Al-A’raf {7} : 56 :
وَلَا تُفْسِدُوْا فِى الْاَرْضِ بَعْدَ اِصْلَاحِهَا وَادْعُوْهُ خَوْفًا وَّطَمَعًاۗ اِنَّ رَحْمَتَ اللّٰهِ قَرِيْبٌ مِّنَ الْمُحْسِنِيْنَ
“Janganlah kamu berbuat kerusakan di bumi setelah diatur dengan baik. Berdoalah kepada-Nya dengan rasa takut dan penuh harap. Sesungguhnya rahmat Allah sangat dekat dengan orang-orang yang berbuat baik.”
QS. Al-A‘rāf [7]: 56 merupakan ayat utama dalam tema kebersihan lingkungan dan larangan perusakan bumi. Ayat ini menegaskan bahwa menjaga tatanan alam merupakan bagian dari ketaatan kepada Allah. Dalam kajian tematik Al-Qur’an, ayat ini sering dijadikan dasar teologis etika lingkungan Islam, karena memadukan larangan perusakan (ifsād) dengan perintah menjaga kebaikan (iṣlāḥ).
Dalam Tafsīr al-Qur’ān al-‘Aẓīm, Ibnu Katsir menjelaskan bahwa larangan berbuat kerusakan dalam ayat ini bersifat umum dan menyeluruh, mencakup kerusakan dalam:
-
akidah,
-
akhlak,
-
kehidupan sosial,
-
dan lingkungan alam.
Menurut Ibnu Katsir, bumi telah Allah perbaiki dengan:
-
diturunkannya syariat,
-
diutusnya para rasul,
-
serta diciptakannya tatanan alam yang seimbang dan bermanfaat bagi manusia.

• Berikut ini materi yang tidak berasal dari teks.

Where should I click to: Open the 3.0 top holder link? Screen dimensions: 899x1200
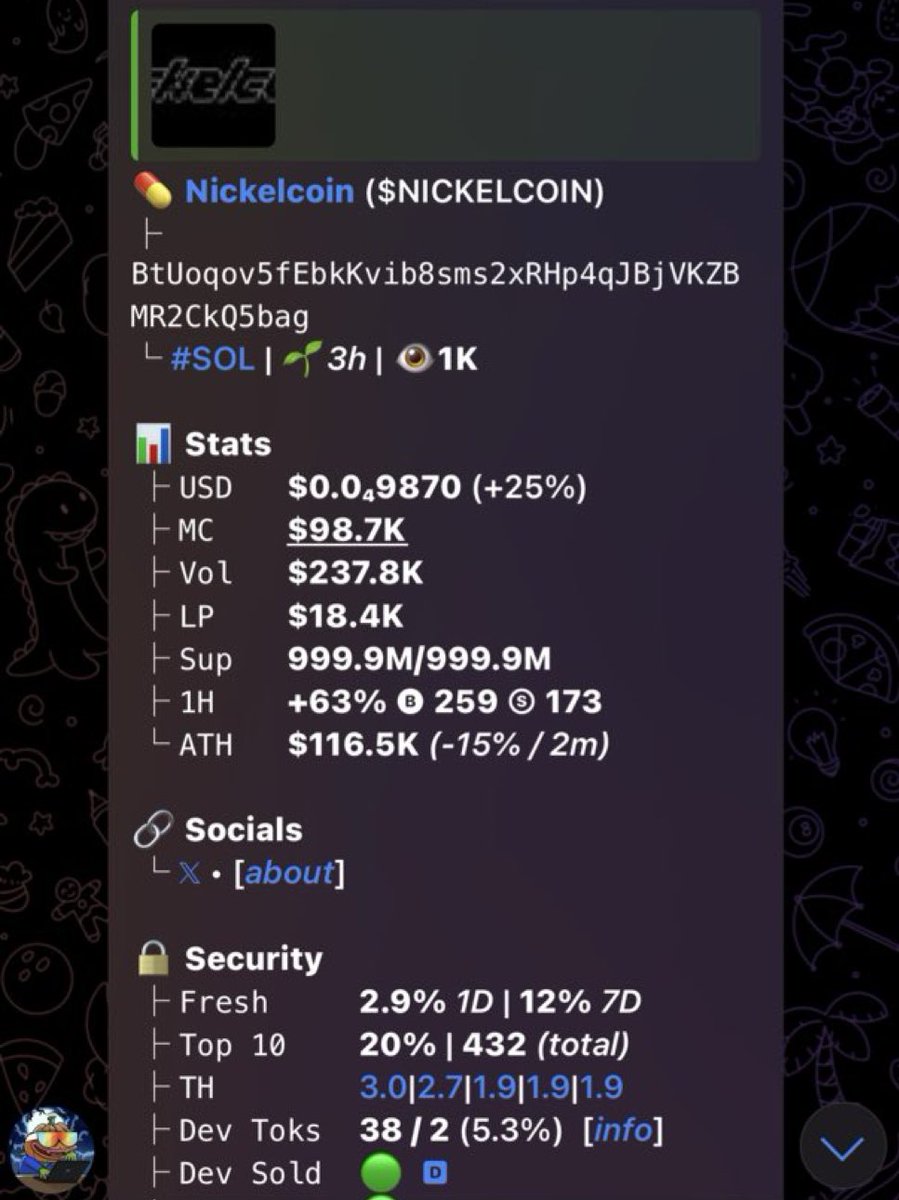[x=380, y=1087]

Ibnu Katsir mengaitkan ayat ini dengan ayat lain, seperti QS. Ar-Rūm [30]: 41, bahwa kerusakan di bumi terjadi akibat perbuatan manusia. Menurut beliau, maksiat individu dapat berdampak kolektif, mengundang bencana, kekeringan, dan hilangnya keberkahan.
Menurut Tafsir Ibnu Katsir, QS. Al-A‘rāf [7]: 56 menegaskan bahwa:
-
Allah menciptakan bumi dalam keadaan baik dan seimbang
-
Manusia dilarang merusak tatanan tersebut dalam bentuk apa pun
-
Menjaga lingkungan adalah bagian dari ketaatan dan ihsan
Ayat ini menjadikan kebersihan, kelestarian, dan tanggung jawab ekologis sebagai manifestasi iman dan akhlak mulia.